### WHAT THE TASK ASKS
Please identify each line in the records below that contains the word "coordinates" and copy those lines out. Case counts.

### STORED ROWS
▬▬▬

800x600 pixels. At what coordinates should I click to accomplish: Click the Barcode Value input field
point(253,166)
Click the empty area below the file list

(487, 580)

▬▬▬

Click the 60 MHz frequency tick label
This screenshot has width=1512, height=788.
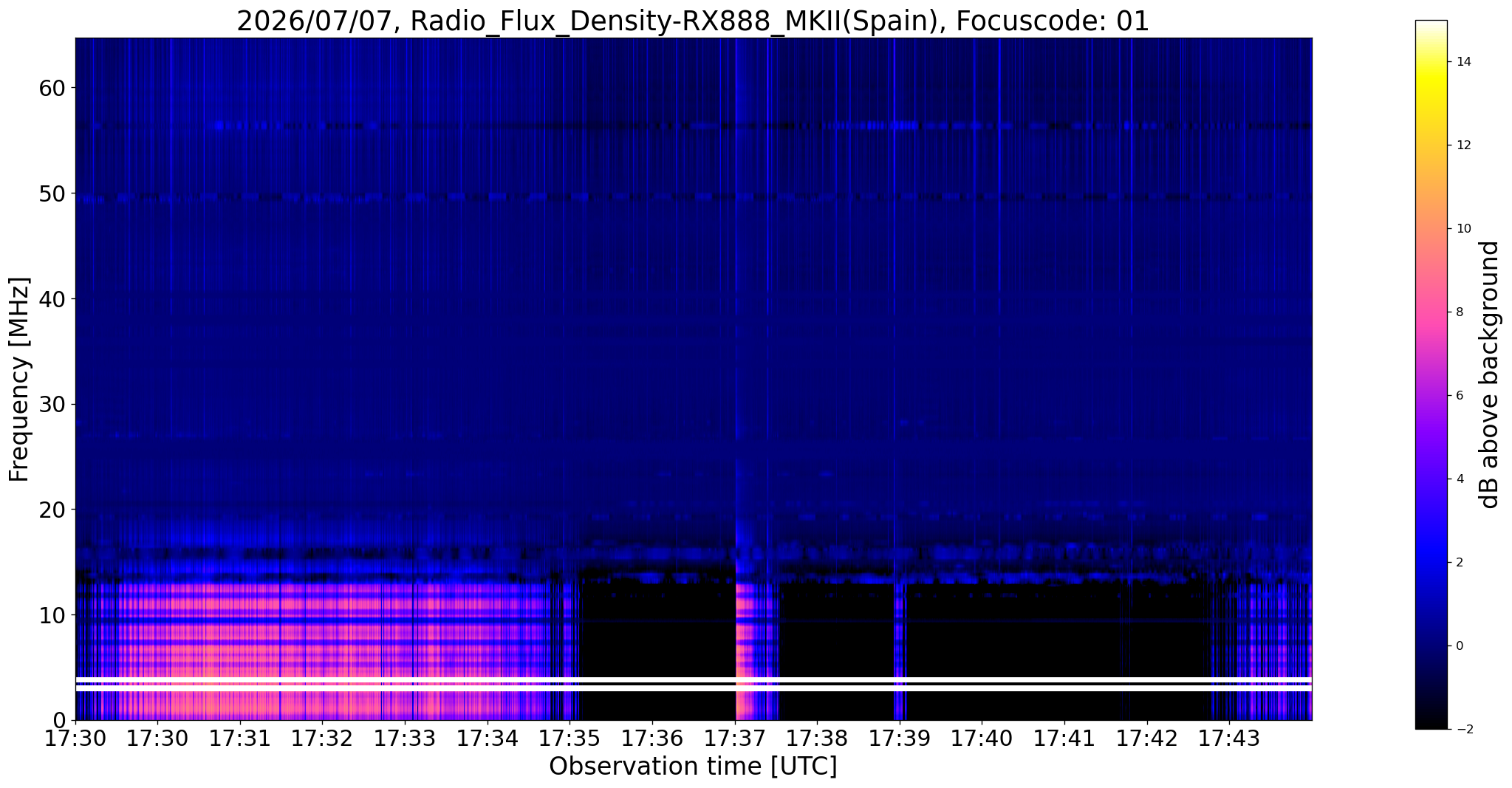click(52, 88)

▬▬▬

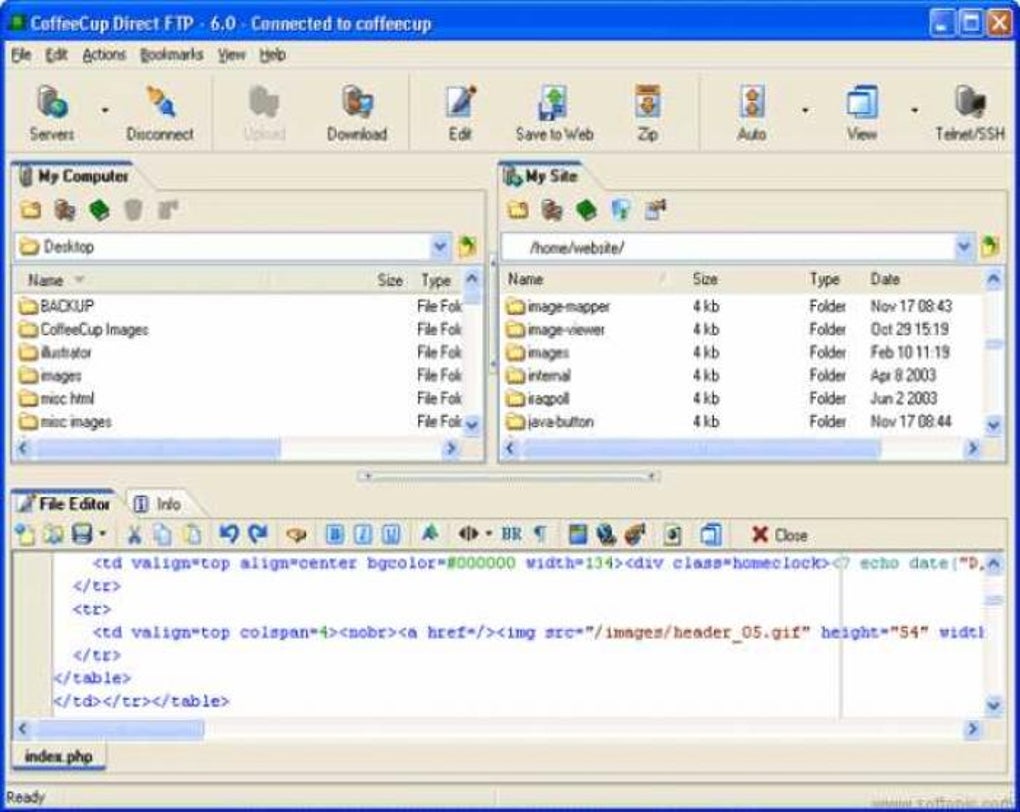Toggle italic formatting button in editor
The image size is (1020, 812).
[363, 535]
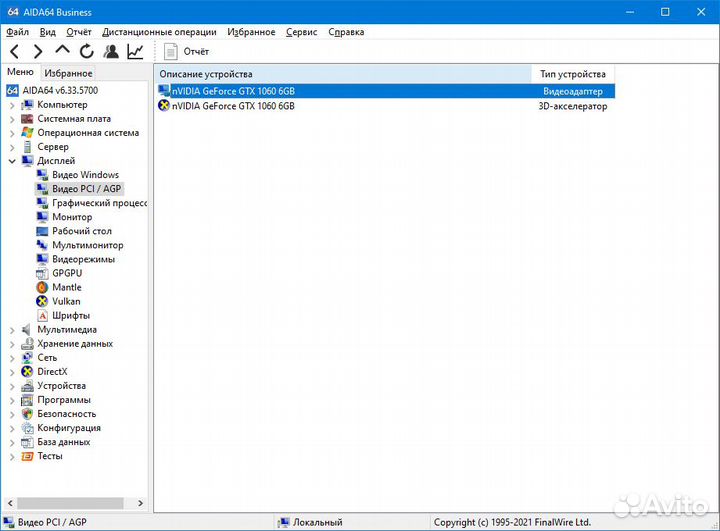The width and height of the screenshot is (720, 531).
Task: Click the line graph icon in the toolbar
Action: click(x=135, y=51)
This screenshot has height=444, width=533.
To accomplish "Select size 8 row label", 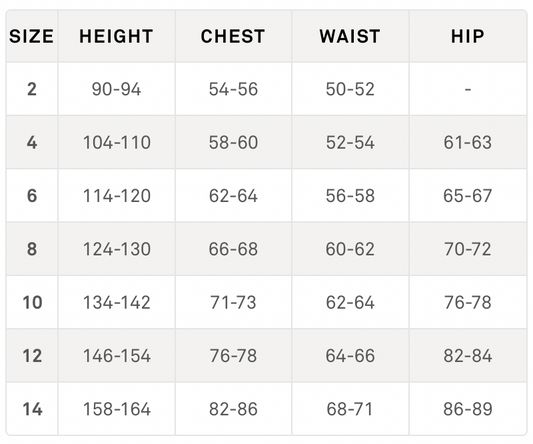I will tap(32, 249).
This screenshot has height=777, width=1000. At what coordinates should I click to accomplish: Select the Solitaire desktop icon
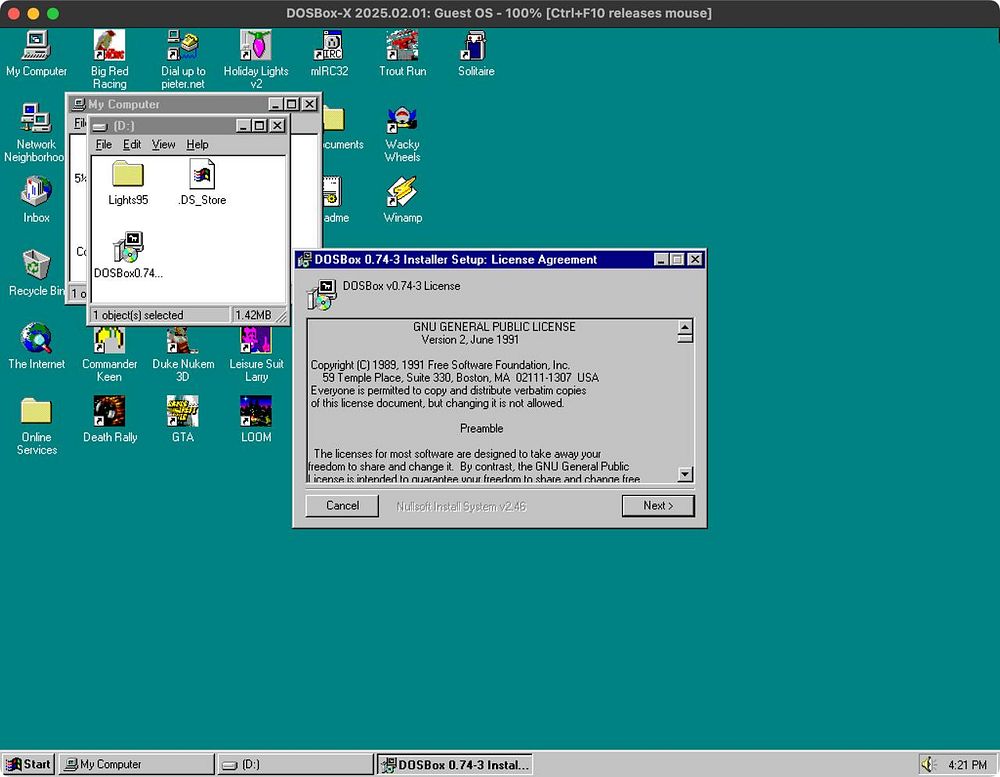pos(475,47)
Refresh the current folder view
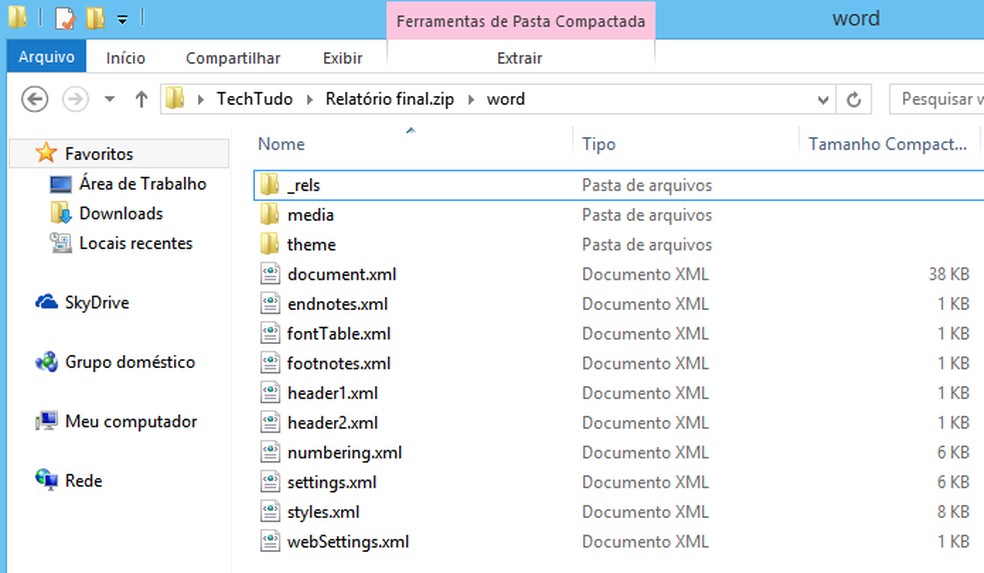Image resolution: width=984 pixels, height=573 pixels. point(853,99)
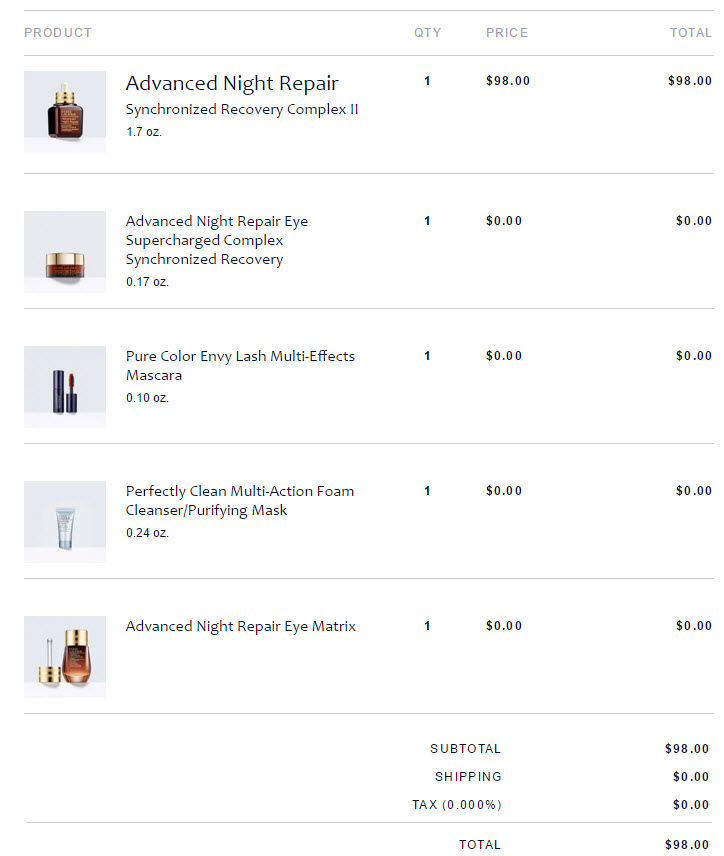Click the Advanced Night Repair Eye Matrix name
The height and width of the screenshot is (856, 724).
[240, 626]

▬▬▬

### WRITTEN ANSWER
800x600 pixels. At what coordinates should I click to accomplish: Click the Barcode Value input field
This screenshot has height=777, width=1000. At what coordinates should I click to accomplish: Select the Solitaire desktop icon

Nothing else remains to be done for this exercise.